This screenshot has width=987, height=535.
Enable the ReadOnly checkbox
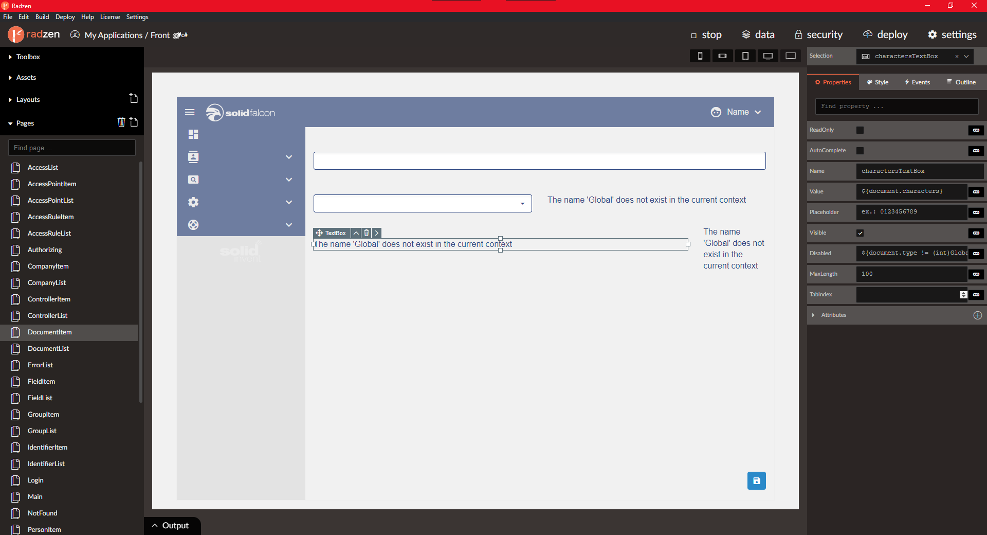click(860, 130)
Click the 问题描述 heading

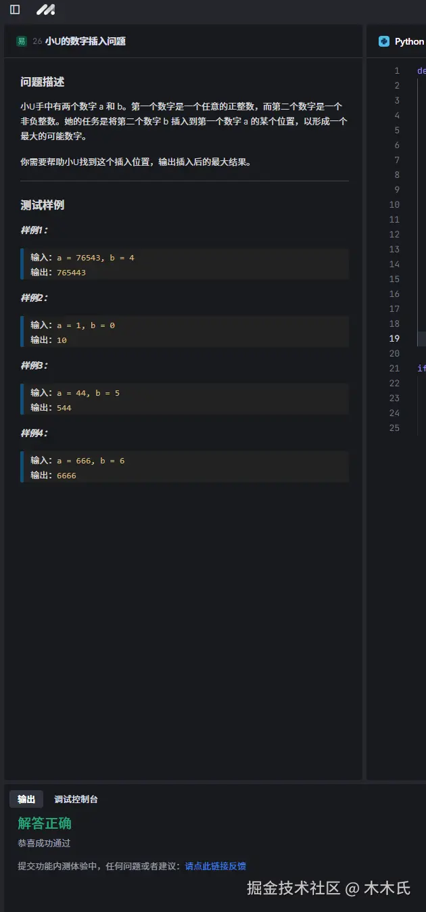[x=43, y=82]
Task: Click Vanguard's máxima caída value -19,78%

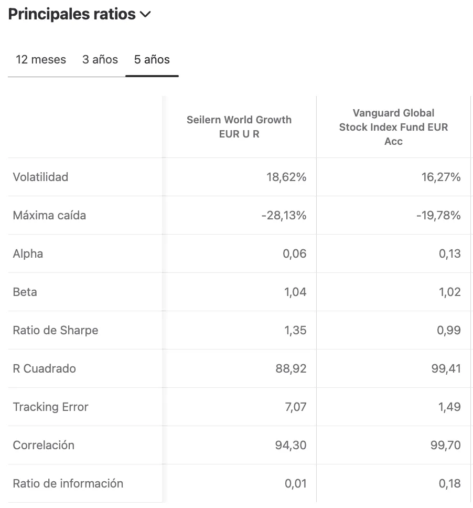Action: (438, 215)
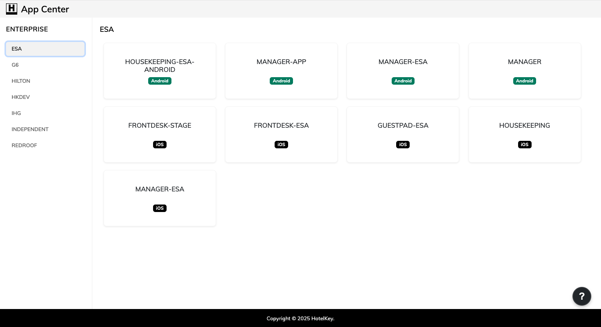Viewport: 601px width, 327px height.
Task: Click the App Center title text
Action: pyautogui.click(x=45, y=9)
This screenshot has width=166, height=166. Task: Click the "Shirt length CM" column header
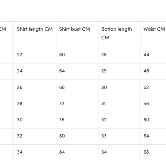(35, 29)
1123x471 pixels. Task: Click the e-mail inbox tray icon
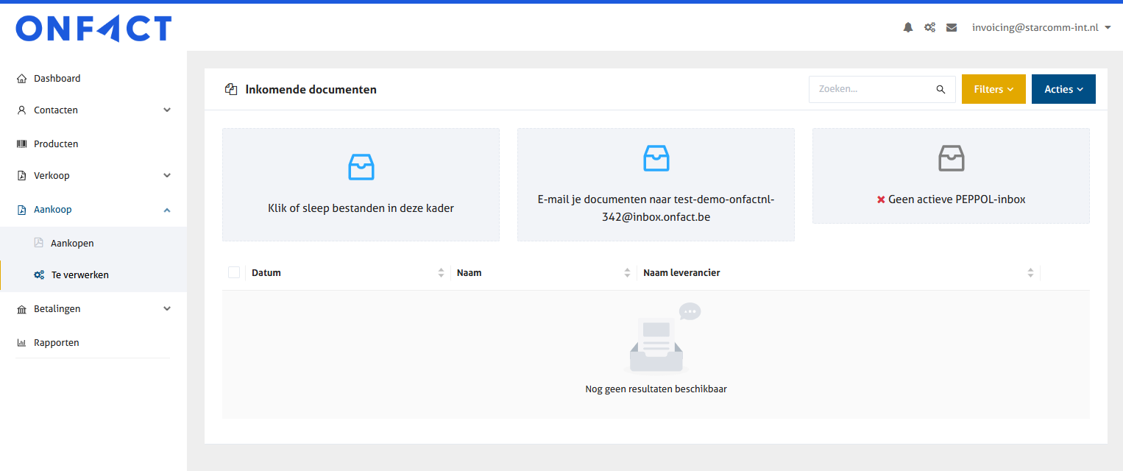[x=656, y=157]
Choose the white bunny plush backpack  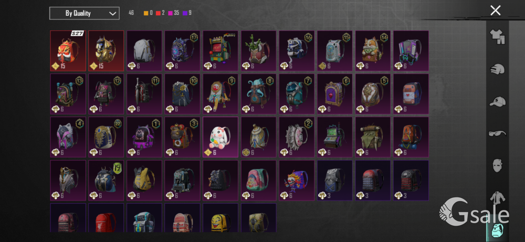[x=221, y=137]
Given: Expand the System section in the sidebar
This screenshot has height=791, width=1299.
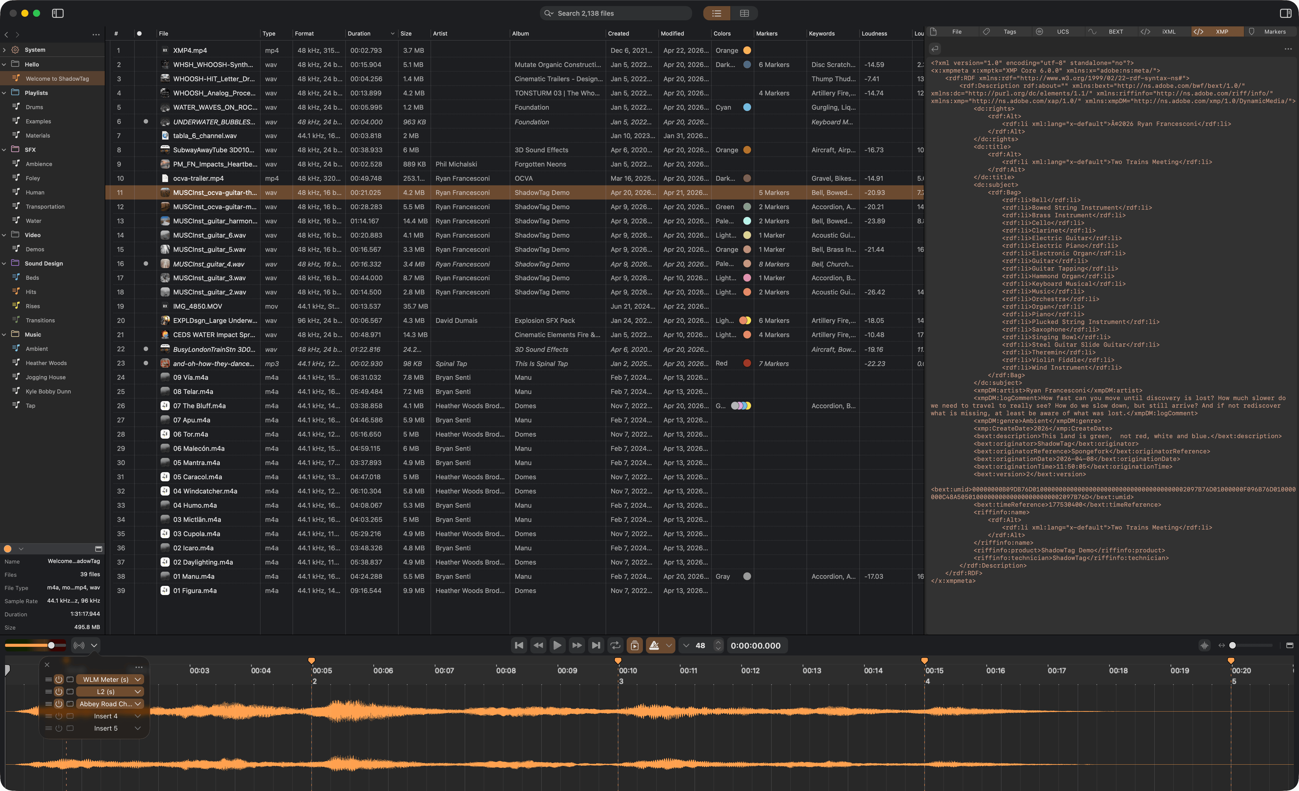Looking at the screenshot, I should pyautogui.click(x=4, y=50).
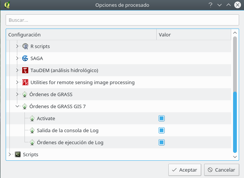Click the GRASS GIS 7 provider icon
The width and height of the screenshot is (244, 178).
pyautogui.click(x=24, y=106)
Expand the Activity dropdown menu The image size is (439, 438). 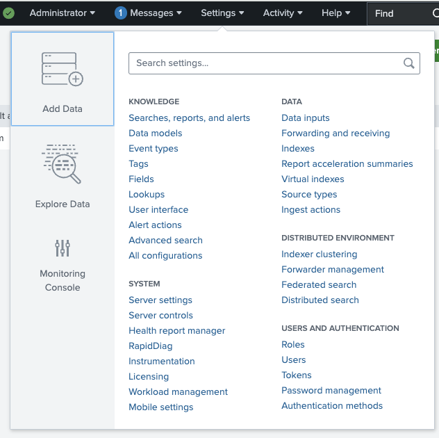point(283,13)
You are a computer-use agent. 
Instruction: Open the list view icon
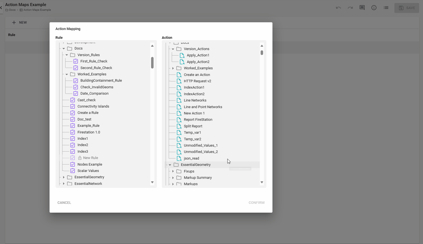coord(386,8)
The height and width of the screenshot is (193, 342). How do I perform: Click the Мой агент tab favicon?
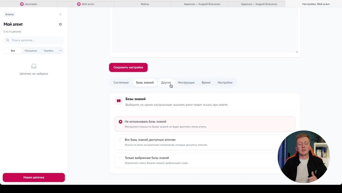pos(79,4)
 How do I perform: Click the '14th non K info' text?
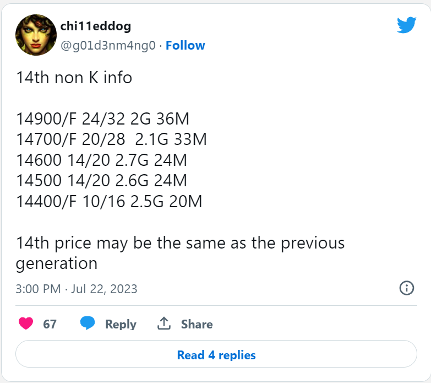tap(74, 77)
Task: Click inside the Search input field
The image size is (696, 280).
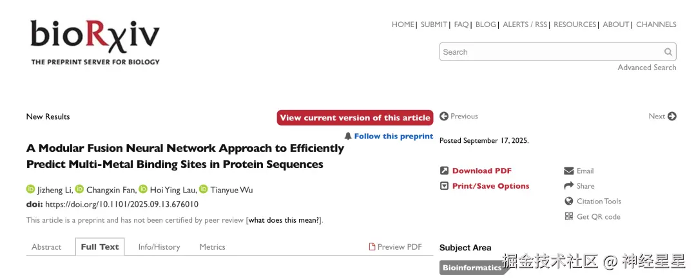Action: (x=551, y=52)
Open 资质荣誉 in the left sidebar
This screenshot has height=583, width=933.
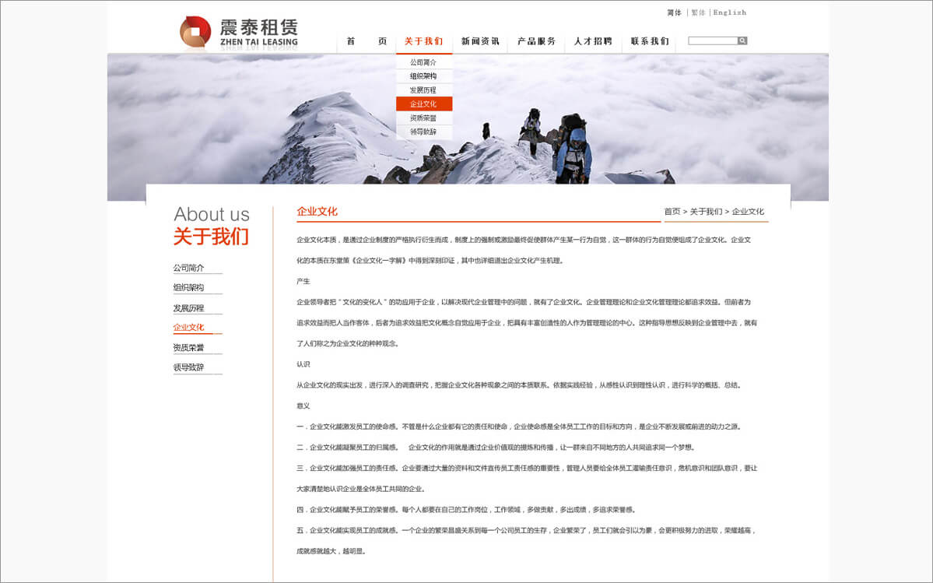pos(188,348)
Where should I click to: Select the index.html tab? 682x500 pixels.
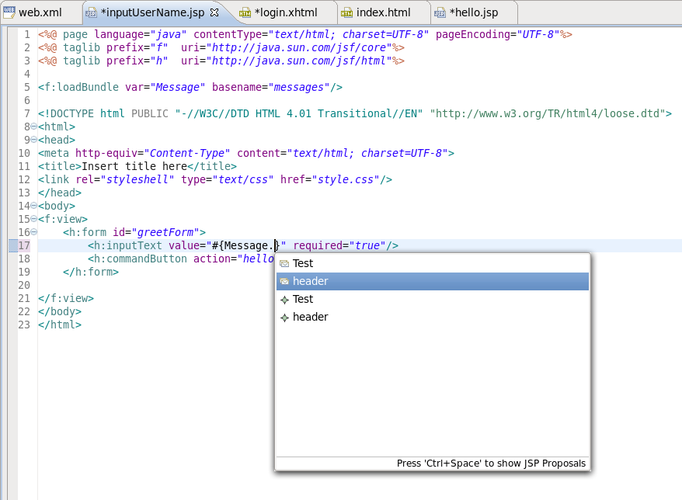382,12
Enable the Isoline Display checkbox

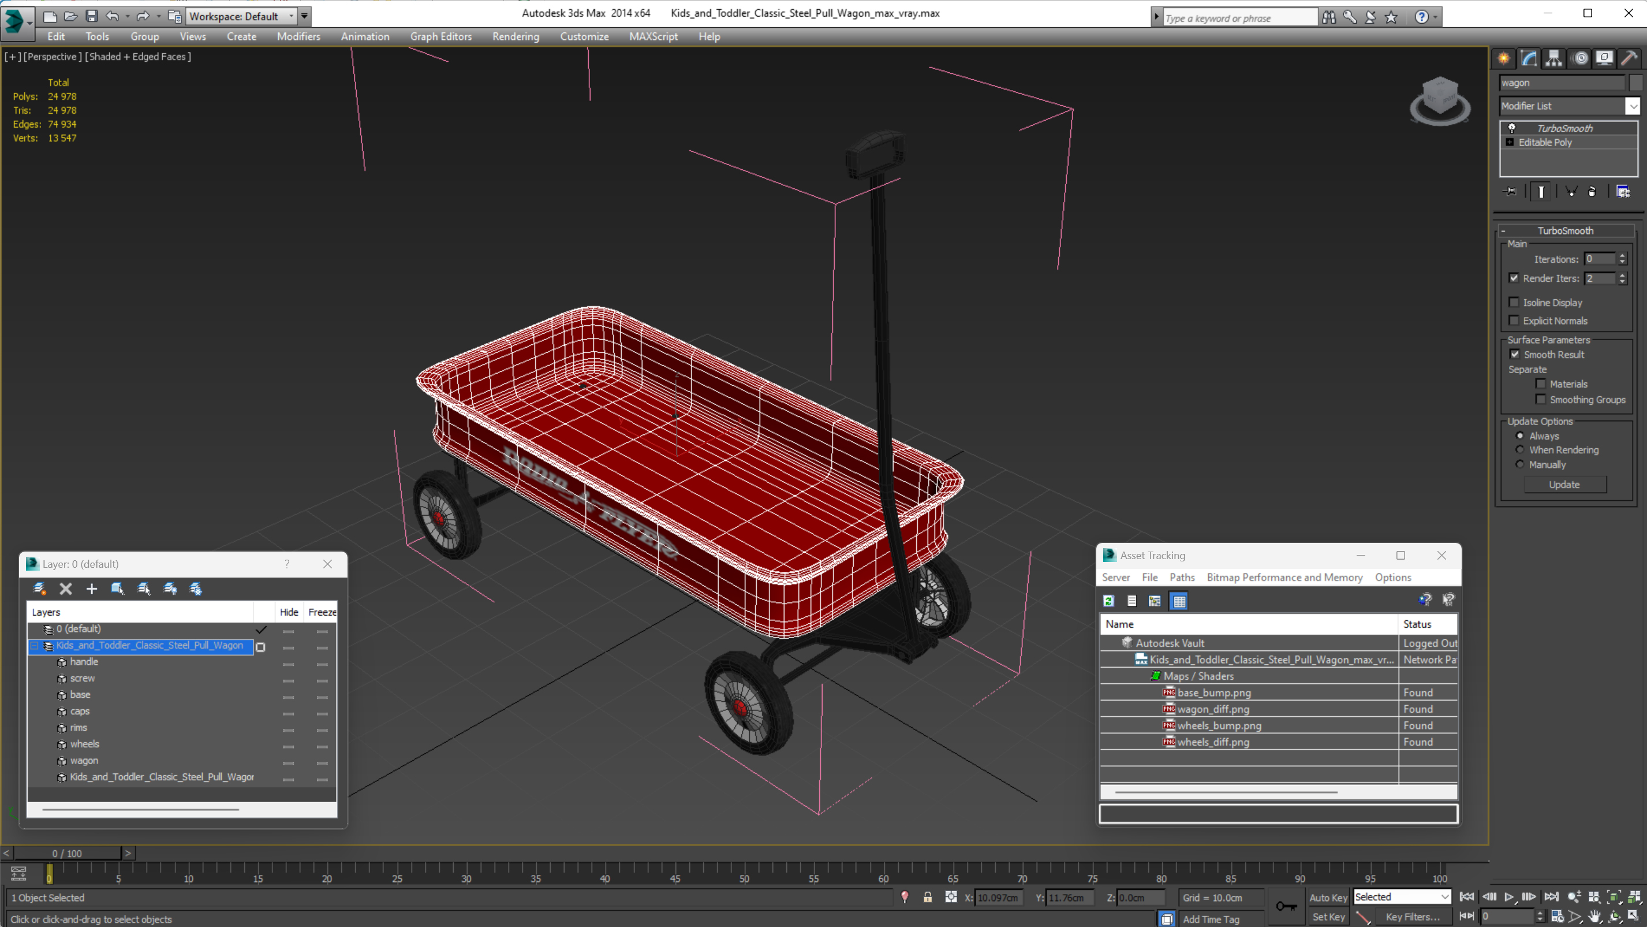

# # # # #

Task details ->
Begin at the line that has "How do I perform: Click the '14th" and stop after the line that has "pos(188,348)". Rewrite only those lines, requests included and pictures left out, scaling every click coordinate in the answers by 2.1 and rounding to whole numbers, with halves rounded up.

Problem solution ->
 How do I perform: Click the '14th non K info' text?
tap(155, 162)
Task: Click inside the Search input field
The image size is (696, 280).
Action: (x=1157, y=109)
Open 资质荣誉 in the left sidebar
This screenshot has height=583, width=933.
pos(395,731)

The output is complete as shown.